> Goal of the exercise
Retype every one of the following records exactly, line for line.

> Items

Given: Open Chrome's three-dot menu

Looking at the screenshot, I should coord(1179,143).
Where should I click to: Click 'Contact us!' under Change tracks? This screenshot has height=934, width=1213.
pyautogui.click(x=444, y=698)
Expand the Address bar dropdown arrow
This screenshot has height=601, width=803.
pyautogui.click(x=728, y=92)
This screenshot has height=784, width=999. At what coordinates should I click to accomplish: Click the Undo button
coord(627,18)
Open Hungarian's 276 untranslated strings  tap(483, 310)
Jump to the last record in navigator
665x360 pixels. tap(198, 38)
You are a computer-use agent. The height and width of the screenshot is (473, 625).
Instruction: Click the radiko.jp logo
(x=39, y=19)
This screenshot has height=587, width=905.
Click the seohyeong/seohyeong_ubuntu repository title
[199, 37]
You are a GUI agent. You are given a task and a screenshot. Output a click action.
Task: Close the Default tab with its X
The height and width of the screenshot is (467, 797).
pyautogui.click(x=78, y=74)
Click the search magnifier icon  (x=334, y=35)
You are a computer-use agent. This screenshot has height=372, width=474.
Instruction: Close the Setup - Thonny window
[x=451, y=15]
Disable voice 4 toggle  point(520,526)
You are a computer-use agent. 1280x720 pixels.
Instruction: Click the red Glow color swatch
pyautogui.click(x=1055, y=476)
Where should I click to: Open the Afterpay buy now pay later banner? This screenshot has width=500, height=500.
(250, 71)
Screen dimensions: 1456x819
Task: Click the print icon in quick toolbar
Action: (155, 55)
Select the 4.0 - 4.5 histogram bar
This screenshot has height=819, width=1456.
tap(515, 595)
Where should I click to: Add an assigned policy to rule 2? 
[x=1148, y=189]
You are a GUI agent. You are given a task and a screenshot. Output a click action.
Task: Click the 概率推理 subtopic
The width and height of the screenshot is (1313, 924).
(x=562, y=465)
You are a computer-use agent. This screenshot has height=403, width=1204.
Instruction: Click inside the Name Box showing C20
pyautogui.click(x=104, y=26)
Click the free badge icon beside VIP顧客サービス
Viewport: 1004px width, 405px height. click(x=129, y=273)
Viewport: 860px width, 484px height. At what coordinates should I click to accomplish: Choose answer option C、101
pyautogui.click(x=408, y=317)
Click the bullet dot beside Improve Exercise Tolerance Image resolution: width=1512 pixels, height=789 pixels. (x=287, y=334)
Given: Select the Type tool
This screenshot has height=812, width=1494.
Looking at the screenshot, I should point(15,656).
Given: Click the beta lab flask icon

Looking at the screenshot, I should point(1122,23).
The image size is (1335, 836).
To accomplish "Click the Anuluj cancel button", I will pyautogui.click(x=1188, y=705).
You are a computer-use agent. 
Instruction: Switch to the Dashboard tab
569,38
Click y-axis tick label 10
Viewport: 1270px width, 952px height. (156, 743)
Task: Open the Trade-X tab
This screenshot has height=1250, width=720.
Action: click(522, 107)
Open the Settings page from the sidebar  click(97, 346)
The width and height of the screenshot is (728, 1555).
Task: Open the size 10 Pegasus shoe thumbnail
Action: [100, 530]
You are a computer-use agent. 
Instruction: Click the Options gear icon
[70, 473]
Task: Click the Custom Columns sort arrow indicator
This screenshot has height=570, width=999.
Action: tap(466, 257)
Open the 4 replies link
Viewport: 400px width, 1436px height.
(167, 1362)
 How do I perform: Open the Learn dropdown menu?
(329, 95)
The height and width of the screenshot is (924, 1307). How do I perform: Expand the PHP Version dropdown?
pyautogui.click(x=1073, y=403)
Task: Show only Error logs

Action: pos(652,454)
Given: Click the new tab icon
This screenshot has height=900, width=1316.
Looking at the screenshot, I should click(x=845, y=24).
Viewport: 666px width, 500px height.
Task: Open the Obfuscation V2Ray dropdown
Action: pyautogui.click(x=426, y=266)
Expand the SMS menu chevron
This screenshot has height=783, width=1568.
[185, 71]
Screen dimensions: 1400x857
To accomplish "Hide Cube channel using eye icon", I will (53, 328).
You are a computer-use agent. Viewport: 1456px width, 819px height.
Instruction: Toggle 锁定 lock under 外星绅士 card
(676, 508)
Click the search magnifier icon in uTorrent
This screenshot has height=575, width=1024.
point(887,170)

> Solution to this task
Given: Open Chrome's three-dot menu

Looking at the screenshot, I should coord(1179,143).
Where should I click to: Click 'Contact us!' under Change tracks? This screenshot has height=934, width=1213.
pyautogui.click(x=444, y=698)
Expand the Address bar dropdown arrow
This screenshot has height=601, width=803.
pyautogui.click(x=728, y=92)
This screenshot has height=784, width=999. At what coordinates should I click to accomplish: Click the Undo button
coord(627,18)
Open Hungarian's 276 untranslated strings  tap(483, 310)
Jump to the last record in navigator
665x360 pixels. tap(198, 38)
You are a computer-use agent. The height and width of the screenshot is (473, 625).
Instruction: Click the radiko.jp logo
(x=39, y=19)
This screenshot has height=587, width=905.
Click the seohyeong/seohyeong_ubuntu repository title
[199, 37]
You are a GUI agent. You are given a task and a screenshot. Output a click action.
Task: Close the Default tab with its X
The height and width of the screenshot is (467, 797).
pyautogui.click(x=78, y=74)
Click the search magnifier icon  (x=334, y=35)
You are a computer-use agent. This screenshot has height=372, width=474.
Instruction: Close the Setup - Thonny window
[x=451, y=15]
Disable voice 4 toggle  point(520,526)
You are a computer-use agent. 1280x720 pixels.
Instruction: Click the red Glow color swatch
pyautogui.click(x=1055, y=476)
Where should I click to: Open the Afterpay buy now pay later banner? This screenshot has width=500, height=500.
(250, 71)
Screen dimensions: 1456x819
Task: Click the print icon in quick toolbar
Action: (155, 55)
Select the 4.0 - 4.5 histogram bar
This screenshot has height=819, width=1456.
tap(515, 595)
Where should I click to: Add an assigned policy to rule 2? 
[x=1148, y=189]
You are a GUI agent. You are given a task and a screenshot. Output a click action.
Task: Click the 概率推理 subtopic
The width and height of the screenshot is (1313, 924).
(x=562, y=465)
You are a computer-use agent. This screenshot has height=403, width=1204.
Instruction: Click inside the Name Box showing C20
pyautogui.click(x=104, y=26)
Click the free badge icon beside VIP顧客サービス
Viewport: 1004px width, 405px height. click(x=129, y=273)
Viewport: 860px width, 484px height. At what coordinates should I click to accomplish: Choose answer option C、101
pyautogui.click(x=408, y=317)
Click the bullet dot beside Improve Exercise Tolerance Image resolution: width=1512 pixels, height=789 pixels. (x=287, y=334)
Given: Select the Type tool
This screenshot has height=812, width=1494.
Looking at the screenshot, I should point(15,656).
Given: Click the beta lab flask icon

Looking at the screenshot, I should point(1122,23).
The image size is (1335, 836).
To accomplish "Click the Anuluj cancel button", I will pyautogui.click(x=1188, y=705).
You are a computer-use agent. 
Instruction: Switch to the Dashboard tab
569,38
Click y-axis tick label 10
Viewport: 1270px width, 952px height. (156, 743)
Task: Open the Trade-X tab
This screenshot has height=1250, width=720.
Action: click(522, 107)
Open the Settings page from the sidebar  click(97, 346)
The width and height of the screenshot is (728, 1555).
Task: Open the size 10 Pegasus shoe thumbnail
Action: [100, 530]
You are a computer-use agent. 
Instruction: Click the Options gear icon
[70, 473]
Task: Click the Custom Columns sort arrow indicator
This screenshot has height=570, width=999.
Action: tap(466, 257)
Open the 4 replies link
Viewport: 400px width, 1436px height.
(167, 1362)
 How do I perform: Open the Learn dropdown menu?
(329, 95)
The height and width of the screenshot is (924, 1307). How do I perform: Expand the PHP Version dropdown?
pyautogui.click(x=1073, y=403)
Task: Show only Error logs

Action: pos(652,454)
Given: Click the new tab icon
This screenshot has height=900, width=1316.
Looking at the screenshot, I should click(x=845, y=24).
Viewport: 666px width, 500px height.
Task: Open the Obfuscation V2Ray dropdown
Action: pyautogui.click(x=426, y=266)
Expand the SMS menu chevron
This screenshot has height=783, width=1568.
[185, 71]
Screen dimensions: 1400x857
To accomplish "Hide Cube channel using eye icon", I will (53, 328).
You are a computer-use agent. Viewport: 1456px width, 819px height.
Instruction: Toggle 锁定 lock under 外星绅士 card
(676, 508)
Click the search magnifier icon in uTorrent
This screenshot has height=575, width=1024.
point(887,170)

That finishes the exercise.